◆ TASK ITEM
Transcribe the listing below in full, keeping every line exactly as it is.

────

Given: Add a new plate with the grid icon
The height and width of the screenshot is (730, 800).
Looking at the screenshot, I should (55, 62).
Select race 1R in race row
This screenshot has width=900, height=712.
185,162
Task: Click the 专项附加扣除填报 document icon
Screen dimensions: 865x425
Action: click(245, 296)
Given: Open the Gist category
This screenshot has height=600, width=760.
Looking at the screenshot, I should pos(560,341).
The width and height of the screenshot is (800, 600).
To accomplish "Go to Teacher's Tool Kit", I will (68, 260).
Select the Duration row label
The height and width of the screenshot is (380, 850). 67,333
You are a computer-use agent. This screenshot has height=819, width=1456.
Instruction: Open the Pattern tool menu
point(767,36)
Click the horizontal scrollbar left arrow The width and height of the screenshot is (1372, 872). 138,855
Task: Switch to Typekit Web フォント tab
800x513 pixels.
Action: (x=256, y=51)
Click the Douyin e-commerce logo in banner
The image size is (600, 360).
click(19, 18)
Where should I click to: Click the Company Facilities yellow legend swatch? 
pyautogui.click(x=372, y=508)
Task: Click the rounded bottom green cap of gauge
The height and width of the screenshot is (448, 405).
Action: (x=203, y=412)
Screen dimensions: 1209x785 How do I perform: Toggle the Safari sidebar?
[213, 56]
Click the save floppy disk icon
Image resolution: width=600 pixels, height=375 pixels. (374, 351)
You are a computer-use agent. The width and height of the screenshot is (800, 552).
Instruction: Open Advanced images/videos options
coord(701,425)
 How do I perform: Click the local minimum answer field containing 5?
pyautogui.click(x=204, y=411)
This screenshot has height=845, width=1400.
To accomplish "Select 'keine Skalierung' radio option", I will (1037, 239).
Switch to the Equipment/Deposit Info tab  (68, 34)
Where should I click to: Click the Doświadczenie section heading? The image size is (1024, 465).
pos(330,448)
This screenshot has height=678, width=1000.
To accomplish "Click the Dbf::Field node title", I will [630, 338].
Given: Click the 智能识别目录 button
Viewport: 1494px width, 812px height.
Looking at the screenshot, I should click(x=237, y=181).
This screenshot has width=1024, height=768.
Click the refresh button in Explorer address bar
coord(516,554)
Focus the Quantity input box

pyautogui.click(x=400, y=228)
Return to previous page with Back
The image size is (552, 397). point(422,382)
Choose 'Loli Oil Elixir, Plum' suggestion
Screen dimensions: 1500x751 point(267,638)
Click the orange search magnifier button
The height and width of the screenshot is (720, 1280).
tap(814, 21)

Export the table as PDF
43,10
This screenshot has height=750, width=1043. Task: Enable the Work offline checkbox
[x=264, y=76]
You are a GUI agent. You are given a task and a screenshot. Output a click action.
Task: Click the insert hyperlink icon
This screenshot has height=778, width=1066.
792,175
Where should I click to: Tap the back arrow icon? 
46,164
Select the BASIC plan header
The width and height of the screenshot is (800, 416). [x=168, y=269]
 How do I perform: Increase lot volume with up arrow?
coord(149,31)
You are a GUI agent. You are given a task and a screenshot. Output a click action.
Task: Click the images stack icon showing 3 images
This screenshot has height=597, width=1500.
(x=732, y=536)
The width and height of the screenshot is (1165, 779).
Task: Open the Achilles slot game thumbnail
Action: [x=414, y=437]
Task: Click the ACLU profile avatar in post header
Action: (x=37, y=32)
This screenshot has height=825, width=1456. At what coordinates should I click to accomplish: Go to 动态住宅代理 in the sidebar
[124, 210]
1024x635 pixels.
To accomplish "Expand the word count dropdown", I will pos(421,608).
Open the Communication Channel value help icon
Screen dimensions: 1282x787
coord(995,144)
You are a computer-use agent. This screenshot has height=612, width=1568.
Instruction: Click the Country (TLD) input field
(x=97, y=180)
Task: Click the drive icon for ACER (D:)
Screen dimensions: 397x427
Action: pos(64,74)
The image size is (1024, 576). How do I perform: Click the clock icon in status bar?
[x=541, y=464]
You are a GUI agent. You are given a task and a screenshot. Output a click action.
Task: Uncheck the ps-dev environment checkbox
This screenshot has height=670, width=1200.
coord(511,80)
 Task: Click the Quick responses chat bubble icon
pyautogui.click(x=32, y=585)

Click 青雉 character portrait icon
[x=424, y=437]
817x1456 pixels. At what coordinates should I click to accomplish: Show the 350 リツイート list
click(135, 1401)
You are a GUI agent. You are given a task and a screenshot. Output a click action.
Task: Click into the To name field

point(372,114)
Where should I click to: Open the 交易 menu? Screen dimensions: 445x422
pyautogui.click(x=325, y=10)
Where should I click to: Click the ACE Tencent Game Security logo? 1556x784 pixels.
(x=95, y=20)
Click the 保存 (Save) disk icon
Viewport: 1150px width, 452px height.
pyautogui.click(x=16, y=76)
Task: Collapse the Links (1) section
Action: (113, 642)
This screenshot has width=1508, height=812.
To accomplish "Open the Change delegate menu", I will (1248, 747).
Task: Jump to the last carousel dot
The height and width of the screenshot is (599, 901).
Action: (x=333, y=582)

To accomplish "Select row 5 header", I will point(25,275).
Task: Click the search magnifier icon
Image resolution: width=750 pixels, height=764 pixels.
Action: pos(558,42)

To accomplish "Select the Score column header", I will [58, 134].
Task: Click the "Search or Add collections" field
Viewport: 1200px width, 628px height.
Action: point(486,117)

────

◆ YOUR SOLUTION
Given: Add a new plate with the grid icon
The height and width of the screenshot is (730, 800).
Looking at the screenshot, I should (55, 62).
Select race 1R in race row
This screenshot has width=900, height=712.
185,162
Task: Click the 专项附加扣除填报 document icon
Screen dimensions: 865x425
Action: click(245, 296)
Given: Open the Gist category
This screenshot has height=600, width=760.
Looking at the screenshot, I should pos(560,341).
The width and height of the screenshot is (800, 600).
To accomplish "Go to Teacher's Tool Kit", I will (68, 260).
Select the Duration row label
The height and width of the screenshot is (380, 850). 67,333
You are a computer-use agent. This screenshot has height=819, width=1456.
Instruction: Open the Pattern tool menu
point(767,36)
Click the horizontal scrollbar left arrow The width and height of the screenshot is (1372, 872). 138,855
Task: Switch to Typekit Web フォント tab
800x513 pixels.
Action: (x=256, y=51)
Click the Douyin e-commerce logo in banner
The image size is (600, 360).
click(19, 18)
Where should I click to: Click the Company Facilities yellow legend swatch? 
pyautogui.click(x=372, y=508)
Task: Click the rounded bottom green cap of gauge
The height and width of the screenshot is (448, 405).
Action: (x=203, y=412)
Screen dimensions: 1209x785 How do I perform: Toggle the Safari sidebar?
[213, 56]
Click the save floppy disk icon
Image resolution: width=600 pixels, height=375 pixels. (374, 351)
You are a computer-use agent. The width and height of the screenshot is (800, 552).
Instruction: Open Advanced images/videos options
coord(701,425)
 How do I perform: Click the local minimum answer field containing 5?
pyautogui.click(x=204, y=411)
This screenshot has height=845, width=1400.
To accomplish "Select 'keine Skalierung' radio option", I will (1037, 239).
Switch to the Equipment/Deposit Info tab  (68, 34)
Where should I click to: Click the Doświadczenie section heading? The image size is (1024, 465).
pos(330,448)
This screenshot has height=678, width=1000.
To accomplish "Click the Dbf::Field node title", I will [630, 338].
Given: Click the 智能识别目录 button
Viewport: 1494px width, 812px height.
Looking at the screenshot, I should click(x=237, y=181).
This screenshot has width=1024, height=768.
Click the refresh button in Explorer address bar
coord(516,554)
Focus the Quantity input box

pyautogui.click(x=400, y=228)
Return to previous page with Back
The image size is (552, 397). point(422,382)
Choose 'Loli Oil Elixir, Plum' suggestion
Screen dimensions: 1500x751 point(267,638)
Click the orange search magnifier button
The height and width of the screenshot is (720, 1280).
tap(814, 21)

Export the table as PDF
43,10
This screenshot has height=750, width=1043. Task: Enable the Work offline checkbox
[x=264, y=76]
You are a GUI agent. You are given a task and a screenshot. Output a click action.
Task: Click the insert hyperlink icon
This screenshot has height=778, width=1066.
792,175
Where should I click to: Tap the back arrow icon? 
46,164
Select the BASIC plan header
The width and height of the screenshot is (800, 416). [x=168, y=269]
 How do I perform: Increase lot volume with up arrow?
coord(149,31)
You are a GUI agent. You are given a task and a screenshot. Output a click action.
Task: Click the images stack icon showing 3 images
This screenshot has height=597, width=1500.
(x=732, y=536)
The width and height of the screenshot is (1165, 779).
Task: Open the Achilles slot game thumbnail
Action: [x=414, y=437]
Task: Click the ACLU profile avatar in post header
Action: (x=37, y=32)
This screenshot has height=825, width=1456. At what coordinates should I click to accomplish: Go to 动态住宅代理 in the sidebar
[124, 210]
1024x635 pixels.
To accomplish "Expand the word count dropdown", I will pos(421,608).
Open the Communication Channel value help icon
Screen dimensions: 1282x787
coord(995,144)
You are a computer-use agent. This screenshot has height=612, width=1568.
Instruction: Click the Country (TLD) input field
(x=97, y=180)
Task: Click the drive icon for ACER (D:)
Screen dimensions: 397x427
Action: pos(64,74)
The image size is (1024, 576). How do I perform: Click the clock icon in status bar?
[x=541, y=464]
You are a GUI agent. You are given a task and a screenshot. Output a click action.
Task: Uncheck the ps-dev environment checkbox
This screenshot has height=670, width=1200.
coord(511,80)
 Task: Click the Quick responses chat bubble icon
pyautogui.click(x=32, y=585)

Click 青雉 character portrait icon
[x=424, y=437]
817x1456 pixels. At what coordinates should I click to accomplish: Show the 350 リツイート list
click(135, 1401)
You are a GUI agent. You are given a task and a screenshot. Output a click action.
Task: Click into the To name field

point(372,114)
Where should I click to: Open the 交易 menu? Screen dimensions: 445x422
pyautogui.click(x=325, y=10)
Where should I click to: Click the ACE Tencent Game Security logo? 1556x784 pixels.
(x=95, y=20)
Click the 保存 (Save) disk icon
Viewport: 1150px width, 452px height.
pyautogui.click(x=16, y=76)
Task: Collapse the Links (1) section
Action: (113, 642)
This screenshot has width=1508, height=812.
To accomplish "Open the Change delegate menu", I will (1248, 747).
Task: Jump to the last carousel dot
The height and width of the screenshot is (599, 901).
Action: (x=333, y=582)

To accomplish "Select row 5 header", I will point(25,275).
Task: Click the search magnifier icon
Image resolution: width=750 pixels, height=764 pixels.
Action: pos(558,42)

To accomplish "Select the Score column header", I will [58, 134].
Task: Click the "Search or Add collections" field
Viewport: 1200px width, 628px height.
Action: point(486,117)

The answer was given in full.